• THE PROBLEM:
Beginning with the first line, copy out each line of the material until the line containing "Task: Open Nhật ký truy cập menu item" has been copied as well.

================

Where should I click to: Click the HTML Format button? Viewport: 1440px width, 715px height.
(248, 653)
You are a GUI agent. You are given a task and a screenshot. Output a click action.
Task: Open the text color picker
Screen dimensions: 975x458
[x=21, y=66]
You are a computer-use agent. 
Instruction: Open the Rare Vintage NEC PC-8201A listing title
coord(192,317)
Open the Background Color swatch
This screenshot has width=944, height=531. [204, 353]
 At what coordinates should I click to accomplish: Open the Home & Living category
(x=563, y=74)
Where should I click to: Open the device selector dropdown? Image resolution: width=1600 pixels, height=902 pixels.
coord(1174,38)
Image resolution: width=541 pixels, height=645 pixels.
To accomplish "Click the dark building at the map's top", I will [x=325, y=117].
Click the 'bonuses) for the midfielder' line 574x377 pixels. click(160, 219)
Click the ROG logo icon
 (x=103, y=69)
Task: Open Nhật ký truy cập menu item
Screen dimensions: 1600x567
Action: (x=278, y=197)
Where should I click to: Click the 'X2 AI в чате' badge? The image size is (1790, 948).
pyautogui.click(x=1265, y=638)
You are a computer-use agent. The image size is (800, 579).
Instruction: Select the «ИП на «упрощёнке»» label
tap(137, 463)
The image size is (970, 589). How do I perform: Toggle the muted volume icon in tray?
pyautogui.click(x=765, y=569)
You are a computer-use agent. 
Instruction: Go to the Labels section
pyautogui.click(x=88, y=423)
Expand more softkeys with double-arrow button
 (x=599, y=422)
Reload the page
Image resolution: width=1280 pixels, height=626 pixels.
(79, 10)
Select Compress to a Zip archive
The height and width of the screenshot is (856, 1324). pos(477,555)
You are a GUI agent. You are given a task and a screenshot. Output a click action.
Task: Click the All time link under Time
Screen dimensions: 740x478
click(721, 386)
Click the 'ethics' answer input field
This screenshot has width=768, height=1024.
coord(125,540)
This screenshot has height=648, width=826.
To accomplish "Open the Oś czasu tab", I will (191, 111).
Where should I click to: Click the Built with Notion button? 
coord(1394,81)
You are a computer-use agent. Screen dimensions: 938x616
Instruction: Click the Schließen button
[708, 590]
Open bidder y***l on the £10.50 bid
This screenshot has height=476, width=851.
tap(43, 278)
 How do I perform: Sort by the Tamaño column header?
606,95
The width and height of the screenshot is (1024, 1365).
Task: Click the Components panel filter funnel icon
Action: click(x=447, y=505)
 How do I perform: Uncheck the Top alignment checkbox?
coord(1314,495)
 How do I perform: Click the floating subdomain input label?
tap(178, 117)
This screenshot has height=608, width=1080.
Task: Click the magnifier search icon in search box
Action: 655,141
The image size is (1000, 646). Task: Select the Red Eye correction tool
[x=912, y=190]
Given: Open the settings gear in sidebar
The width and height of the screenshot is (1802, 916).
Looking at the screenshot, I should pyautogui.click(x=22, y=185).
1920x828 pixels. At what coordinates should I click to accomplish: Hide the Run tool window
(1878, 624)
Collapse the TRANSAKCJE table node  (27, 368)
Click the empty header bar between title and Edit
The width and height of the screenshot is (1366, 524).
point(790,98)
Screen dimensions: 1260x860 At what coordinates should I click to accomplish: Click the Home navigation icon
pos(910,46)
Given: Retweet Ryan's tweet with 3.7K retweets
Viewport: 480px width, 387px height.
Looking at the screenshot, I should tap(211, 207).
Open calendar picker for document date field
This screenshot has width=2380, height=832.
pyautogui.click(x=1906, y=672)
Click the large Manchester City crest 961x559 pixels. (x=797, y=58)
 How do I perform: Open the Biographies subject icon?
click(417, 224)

================

• RESPONSE TO THE TASK:
Where should I click to: Click the HTML Format button? Viewport: 1440px width, 715px height.
(248, 653)
You are a GUI agent. You are given a task and a screenshot. Output a click action.
Task: Open the text color picker
Screen dimensions: 975x458
[x=21, y=66]
You are a computer-use agent. 
Instruction: Open the Rare Vintage NEC PC-8201A listing title
coord(192,317)
Open the Background Color swatch
This screenshot has width=944, height=531. [204, 353]
 At what coordinates should I click to accomplish: Open the Home & Living category
(x=563, y=74)
Where should I click to: Open the device selector dropdown? Image resolution: width=1600 pixels, height=902 pixels.
coord(1174,38)
Image resolution: width=541 pixels, height=645 pixels.
To accomplish "Click the dark building at the map's top", I will [x=325, y=117].
Click the 'bonuses) for the midfielder' line 574x377 pixels. click(160, 219)
Click the ROG logo icon
 (x=103, y=69)
Task: Open Nhật ký truy cập menu item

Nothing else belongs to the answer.